Two
of Jesus’ followers are walking along the road from
As they walked along utterly dejected, in grief, their
lives turned upside down, their futures dead and buried with Jesus, a stranger
appears beside them. This theme of a
lack of initial recognition is repeated time and time again. To even those who knew him best, the risen
lord appears as the one who is unknown, as the stranger.
The risen Lord comes to us, as one unknown to make a
change in us that allows us to see things as they really are and indeed as they
have been since God created us at the beginning. Jesus was born into the world to give us the
light that reveals what is really there, in contrast to what people have
thought they knew. Jesus has come to
show us his Father. Christ is the key to
the Old Testament. Jesus resurrection appearances
are an out pouring of truth. That truth
allows us to interpret everything through the cross. Paul made this very clear when he wrote “I
resolved to know nothing but Christ and especially his death on the cross.” Luther echoed this with his slogan, “the
cross is our only theology.”
Only by re-reading the Old-Testament through the lens
of the resurrection can we see where Jesus’ father is and is not. As with the Emmaus disciples Jesus opens the
scriptures for us and causes our hearts to burn with passion. He gives meaning to what we already know as
factoids.
I have always lived out my life within the church but
I did not always understand. My
experience is common and is reflected in the gospel stories about Jesus first
followers. Knowledge of Christ is
frequently achieved in two phases. There
is a first phase that results in a process from curiosity and sympathy to
faith. The disciple who does not move onto
conversion often feels like they have made a mistake and they distance
themselves. If this withdrawal or
retreat is not stopped there will be chronic feeling of emptiness. Yet there is nothing more powerful than a
despairing person who is put in contact with the way the truth and the
life. Truth and knowledge are
transfiguring. You can’t do this yourself, Christ must come to you from the outside and
overpower what you think you know with what is.

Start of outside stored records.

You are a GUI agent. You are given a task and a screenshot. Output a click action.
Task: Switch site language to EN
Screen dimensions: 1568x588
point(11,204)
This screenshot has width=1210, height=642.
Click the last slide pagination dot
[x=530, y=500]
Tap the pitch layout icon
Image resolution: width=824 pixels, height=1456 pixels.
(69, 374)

As with the Emmaus disciples, suddenly Christ is
walking with us and explaining the scriptures to us. Jesus explained to the Emmaus disciples what
had just happened in
When we recognize Jesus and interpret the scriptures
through his eyes we restructure our own thinking and we begin to reconstruct
our world according to God’s original intent.
And it all starts with Jesus letting us see where he is and where he is
not. “O foolish men and slow of heart to
believe all that the prophets have spoken!
Was it not necessary that the Messiah should suffer these things and enter
into his glory? And beginning with Moses
and all the prophets he interpreted to them in all the scriptures the things
concerning himself” Luke 24:25-27.
We must read our bible through Jesus’ eyes. We must interpret every experience through
Jesus eyes. The gift of knowing the
risen Christ gives us the key to unlocking God’s creation. The Son is exactly like the Father. “If you have seen me you have seen the
Father.” The Father and son are exactly alike.
Everything we know must be understood in terms of our first knowing
Jesus. And the moment of recognition
occurred when Jesus became the host in the disciple’s home. He blessed the bread, broke it and gave it
away, both as a sign of what Jesus did with his own life and of what he calls
on us to do with our lives. At the very
moment that the disciples recognized the risen Lord he disappeared. In no way shape or form can our Lord be
contained or restricted or made a servant of our wants and needs. As in our Lord’s Supper he appears in with
and under the elements and the moment that the encounter is over he disappears
leaving us filled with the power of his risen life but then no longer in the
elements.
In the Lord’s Supper the presence of the crucified and
risen Lord overpowers our preconceived notions of God and makes apparent the
Word of Truth. Those see the risen Christ
see the forgiveness offered by him as the source of endless life. It lets us risk entering the brokenness of
this world and giving away our lives because we know and trust that in Christ
we will receive life back through the endless source of life that is Jesus’
Father.
In meeting Jesus along our own Emmaus Roads we have
the entire way in which we see and understand our lives changed, reversed and
resurrected. We have hope. All because we now read the bible through
Jesus’ eyes and we can see through the veil of despair by the light of our
risen lord.
1. What is the difference between the Word and the Text?
2. Why is it useful to see both the tradition of the Old
Testament and our experience through the eyes of Jesus?
3. Why do you think that Jesus disappeared the moment
that the two disciples recognized him?